ИСХОДНЫЙ ТЕКСТ:
--

Дешевле всего мне было бы, пожалуй, провести лето в Эттене – там
есть что рисовать. Если ты одобряешь мое решение, можешь написать об
этом отцу; я готов пойти нашим навстречу в вопросе об одежде и прочем –
не исключено ведь, что летом я снова встречусь там с К.М.
Насколько
мне известно, серьезных возражений против моего приезда
нет. В семейном же кругу и вне его обо мне всегда будут судить и рядить
по-разному, и ты всегда будешь слышать самые противоречивые отзывы
обо мне.
Крестьянин, который видит, как я битый час сижу перед старым
деревом и рисую его ствол, считает, что я рехнулся, и, разумеется, смеется
надо мной.

--

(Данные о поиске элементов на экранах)
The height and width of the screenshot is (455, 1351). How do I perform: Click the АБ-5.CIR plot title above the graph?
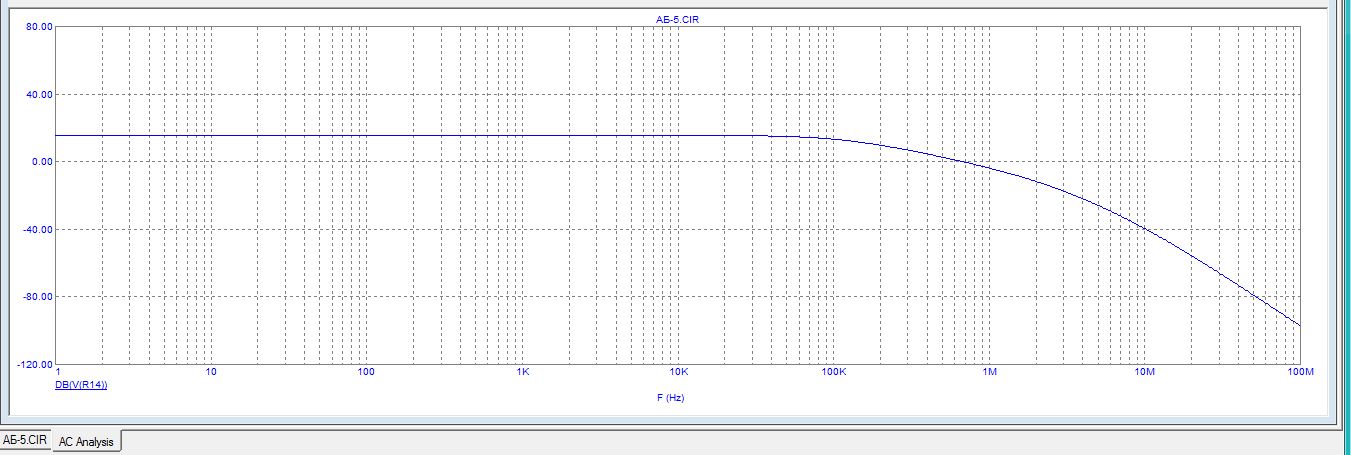pyautogui.click(x=676, y=19)
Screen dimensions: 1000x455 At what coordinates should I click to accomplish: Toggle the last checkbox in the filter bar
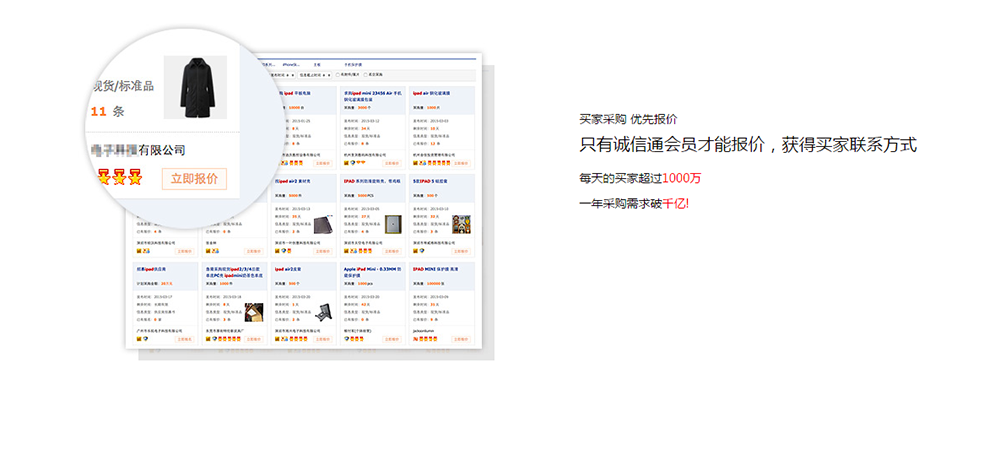coord(366,74)
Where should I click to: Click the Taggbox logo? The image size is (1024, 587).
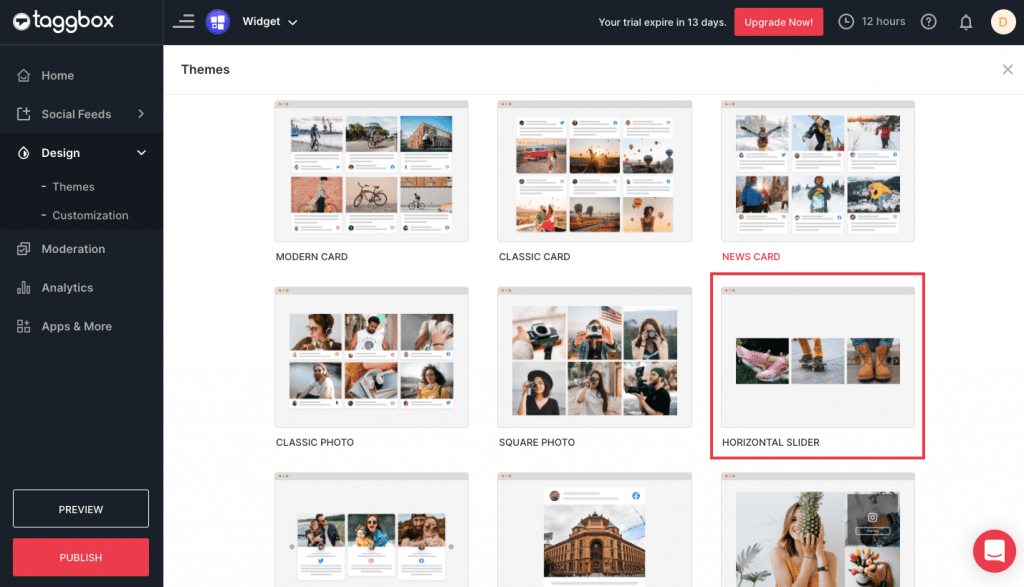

--

ТРЕБОВАНИЯ К ЗАДАНИЯМ:
A – Ответьте на вопросы по тексту о лете в Эттене:
(i) Где, согласно тексту, дешевле всего было бы провести лето?
(ii) В каком вопросе пишущий готов пойти навстречу своим?
(iii) Перед чем битый час сидит пишущий, когда его видит крестьянин?
B – Верните без изменений фрагмент текста о лете в Эттене: начните там, где стоят слова «Дешевле всего мне», и остановитесь после слов «встречусь там с К.М.».
C – Продолжите текст о лете в Эттене, начав сразу после его последней фразы.

ОЖИДАЕМЫЕ ОТВЕТЫ:
A –
(i) В Эттене.
(ii) В вопросе об одежде и прочем.
(iii) Перед старым деревом, рисуя его ствол.

B –
Дешевле всего мне было бы, пожалуй, провести лето в Эттене – там
есть что рисовать. Если ты одобряешь мое решение, можешь написать об
этом отцу; я готов пойти нашим навстречу в вопросе об одежде и прочем –
не исключено ведь, что летом я снова встречусь там с К.М.

C –
Молодая дама, которая воротит нос от рабочего и его
залатанной, засаленной, грязной одежды, не может, разумеется, понять,
зачем кто-то едет в Боринаж или Хейст и спускается в забои шахты; она
тоже приходит к выводу, что я сумасшедший. Но мне, конечно,
безразлично, что обо мне думают, если только ты, и господин Терстех, и К.
М., и отец, и другие, с кем я имею дело, не поверят в мое сумасшествие и,
воздержавшись от ненужных упреков, скажут: «Этого требует твоя работа,
и мы
понимаем, почему ты поступаешь так, а не иначе».
Итак, повторяю, при сложившихся обстоятельствах у меня нет
серьезных причин не поехать в Эттен или Гаагу, даже если меня будут
осуждать некоторые хлыщи и дамочки.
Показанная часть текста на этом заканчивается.